Je l’ai dévisagée sans comprendre.

— Qu’est-ce que tu veux que je fasse ?

— Tu ne peux pas continuer à subir ça !

— Tu crois que je n’y ai pas réfléchi ? J’ai zappé une heure de piscine ce soir pour venir te voir, mais Iris contrôle toutes mes sorties, elle sait où je suis, tout le temps. Si je me plains à qui que ce soit, elle me détruira, ou Éric me tuera, à ce stade, je ne sais pas qui serait le plus rapide. Avec les contacts que mon père a dans la police, si je fugue, ils me retrouveraient aussi sec et elle me le ferait payer au centuple.

— On n’est pas si loin de la Belgique… ils iraient te chercher à l’étranger ?

— En Belgique, oui.
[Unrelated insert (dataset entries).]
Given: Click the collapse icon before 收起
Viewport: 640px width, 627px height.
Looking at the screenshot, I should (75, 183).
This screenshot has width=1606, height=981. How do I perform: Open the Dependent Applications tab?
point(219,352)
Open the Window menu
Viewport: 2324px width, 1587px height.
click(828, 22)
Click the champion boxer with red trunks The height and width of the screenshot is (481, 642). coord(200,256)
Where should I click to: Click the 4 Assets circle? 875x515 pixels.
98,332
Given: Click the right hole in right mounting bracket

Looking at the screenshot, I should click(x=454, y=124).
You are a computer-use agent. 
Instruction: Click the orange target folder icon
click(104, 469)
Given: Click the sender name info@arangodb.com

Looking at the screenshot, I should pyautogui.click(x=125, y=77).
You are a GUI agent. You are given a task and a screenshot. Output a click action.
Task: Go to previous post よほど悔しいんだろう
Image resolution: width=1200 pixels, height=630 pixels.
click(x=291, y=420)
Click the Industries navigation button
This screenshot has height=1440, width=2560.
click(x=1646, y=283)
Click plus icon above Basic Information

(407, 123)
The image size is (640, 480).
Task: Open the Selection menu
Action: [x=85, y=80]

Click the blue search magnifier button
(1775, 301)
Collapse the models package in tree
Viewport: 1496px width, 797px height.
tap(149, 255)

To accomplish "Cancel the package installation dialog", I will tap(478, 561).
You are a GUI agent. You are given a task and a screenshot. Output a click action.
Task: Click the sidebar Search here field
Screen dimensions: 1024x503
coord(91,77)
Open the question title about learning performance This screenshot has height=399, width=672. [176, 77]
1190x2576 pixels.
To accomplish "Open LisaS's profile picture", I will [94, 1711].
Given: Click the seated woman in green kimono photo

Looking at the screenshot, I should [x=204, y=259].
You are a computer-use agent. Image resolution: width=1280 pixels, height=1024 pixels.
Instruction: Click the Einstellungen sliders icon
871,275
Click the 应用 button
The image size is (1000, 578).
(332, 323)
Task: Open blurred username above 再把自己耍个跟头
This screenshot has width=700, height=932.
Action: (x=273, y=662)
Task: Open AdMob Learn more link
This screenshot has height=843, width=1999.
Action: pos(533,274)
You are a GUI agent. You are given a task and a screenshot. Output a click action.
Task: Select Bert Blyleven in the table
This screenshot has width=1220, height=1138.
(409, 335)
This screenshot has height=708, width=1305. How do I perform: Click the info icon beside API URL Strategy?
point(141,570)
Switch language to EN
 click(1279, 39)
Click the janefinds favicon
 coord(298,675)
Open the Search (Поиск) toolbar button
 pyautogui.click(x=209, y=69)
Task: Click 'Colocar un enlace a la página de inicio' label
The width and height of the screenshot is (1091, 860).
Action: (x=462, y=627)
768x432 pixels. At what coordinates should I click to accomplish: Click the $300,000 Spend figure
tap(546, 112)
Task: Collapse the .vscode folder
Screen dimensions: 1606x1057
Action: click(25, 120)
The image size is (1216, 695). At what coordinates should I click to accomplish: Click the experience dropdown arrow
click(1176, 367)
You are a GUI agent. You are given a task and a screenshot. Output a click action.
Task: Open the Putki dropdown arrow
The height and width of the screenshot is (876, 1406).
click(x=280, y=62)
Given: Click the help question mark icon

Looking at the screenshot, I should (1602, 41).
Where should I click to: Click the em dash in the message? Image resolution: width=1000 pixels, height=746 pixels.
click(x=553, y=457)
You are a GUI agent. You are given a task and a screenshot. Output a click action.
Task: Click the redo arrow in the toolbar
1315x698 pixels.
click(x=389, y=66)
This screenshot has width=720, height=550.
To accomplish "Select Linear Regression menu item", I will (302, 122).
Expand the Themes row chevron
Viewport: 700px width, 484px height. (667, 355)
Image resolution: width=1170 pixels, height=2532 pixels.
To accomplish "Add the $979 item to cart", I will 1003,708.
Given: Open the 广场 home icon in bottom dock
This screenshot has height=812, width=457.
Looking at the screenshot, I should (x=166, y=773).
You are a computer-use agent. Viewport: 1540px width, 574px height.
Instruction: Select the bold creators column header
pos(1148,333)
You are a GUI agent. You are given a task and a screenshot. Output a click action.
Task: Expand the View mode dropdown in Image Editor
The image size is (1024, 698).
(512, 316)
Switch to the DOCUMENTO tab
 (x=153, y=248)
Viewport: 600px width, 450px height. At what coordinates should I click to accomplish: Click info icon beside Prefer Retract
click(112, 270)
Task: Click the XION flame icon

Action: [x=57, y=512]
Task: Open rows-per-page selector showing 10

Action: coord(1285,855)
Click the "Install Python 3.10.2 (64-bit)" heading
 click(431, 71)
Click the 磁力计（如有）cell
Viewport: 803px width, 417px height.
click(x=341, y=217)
Parfois, je rêve que je pars au Japon ou en Australie… Tellement loin qu’ils ne me retrouveront jamais. Mais c’est impossible, tu ne prends pas l’avion quand tu es mineure sans te faire remarquer, sans compter que je n’ai nulle part où aller et pas un sou… Bref, j’attends d’être majeure, je trouve un boulot et je déménage, à Lille ou à Paris. Il faut juste que je tienne jusque-là.

— Comment tu peux tenir quasiment trois ans dans ces conditions ? a murmuré Angélique.

— Parce que je n’ai pas le choix.

Angélique fixait l’horizon que la nuit avait englouti, là où les falaises blanches de Douvres apparaissaient dans la brume les jours de beau temps. Elle a hoché la tête, a écrasé son mégot dans un pot de fleurs et a déclaré très calmement :

— On a toujours le choix. On va te sortir de là.

Aujourd’hui,

Lilou

Fanny se gara devant la piscine municipale. Elle n’avait pas dit un mot du trajet et Lilou sentait que cette histoire de « Folcoche » n’était pas très bien passée.

— J’ai trouvé l’historique de la météo, annonça-t-elle. C’était un peu galère d’accéder aux archives de Météo France, mais tu peux télécharger les données sur le site.

— Dis-moi qu’il faisait beau le 3 septembre 2001 !

Lilou jeta un regard surpris à sa belle-mère, elle avait les mains toujours crispées sur le volant alors qu’elle venait d’éteindre le contact, comme si la question était absolument cruciale.

— Ciel dégagé, vent faible, grand soleil, vingt et un degrés, déclara Lilou.

— Je le savais ! s’exclama Fanny d’un ton triomphal.

Lilou examina sa belle-mère d’un air circonspect. Qu’est-ce qu’ils avaient tous, avec cette histoire de météo ? Elle suivit Fanny qui s’engouffra d’un pas décidé dans la piscine de Bouville. L’odeur de chlore et la forte chaleur contrastaient avec la fraîcheur de la boutique du poissonnier.